• _Stored items_:

*** Block opens ***

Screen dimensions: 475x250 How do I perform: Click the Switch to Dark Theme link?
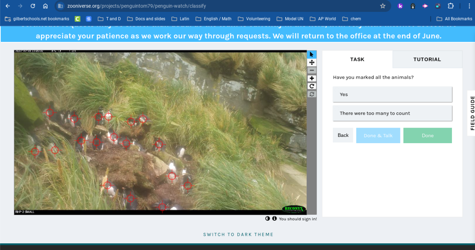point(238,234)
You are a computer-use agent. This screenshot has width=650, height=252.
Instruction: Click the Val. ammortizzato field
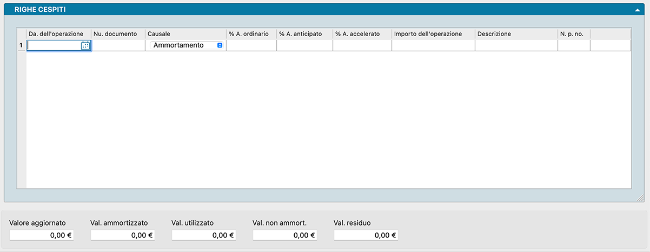tap(123, 235)
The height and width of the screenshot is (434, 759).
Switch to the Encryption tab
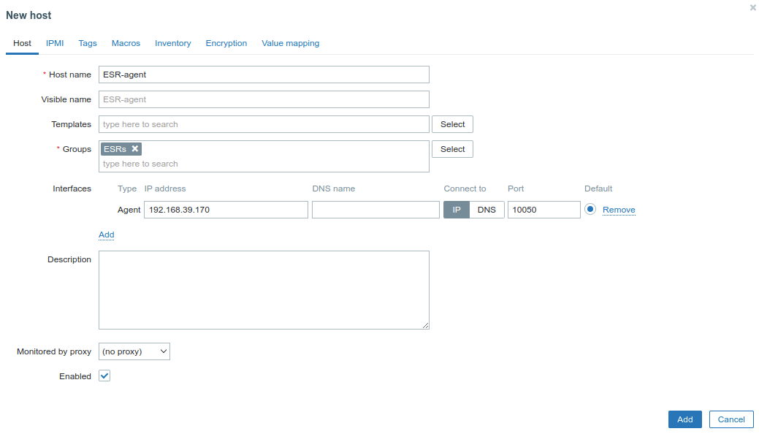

*** Block closes ***

• _Problem to work on_:
Could you output the full set of entries exactly, skipping every picture?

• _Response to the exercise_:
Screen dimensions: 475x250 How do I perform: Click the Switch to Dark Theme link?
point(238,234)
You are a computer-use agent. This screenshot has width=650, height=252.
Instruction: Click the Val. ammortizzato field
tap(123, 235)
The height and width of the screenshot is (434, 759).
Switch to the Encryption tab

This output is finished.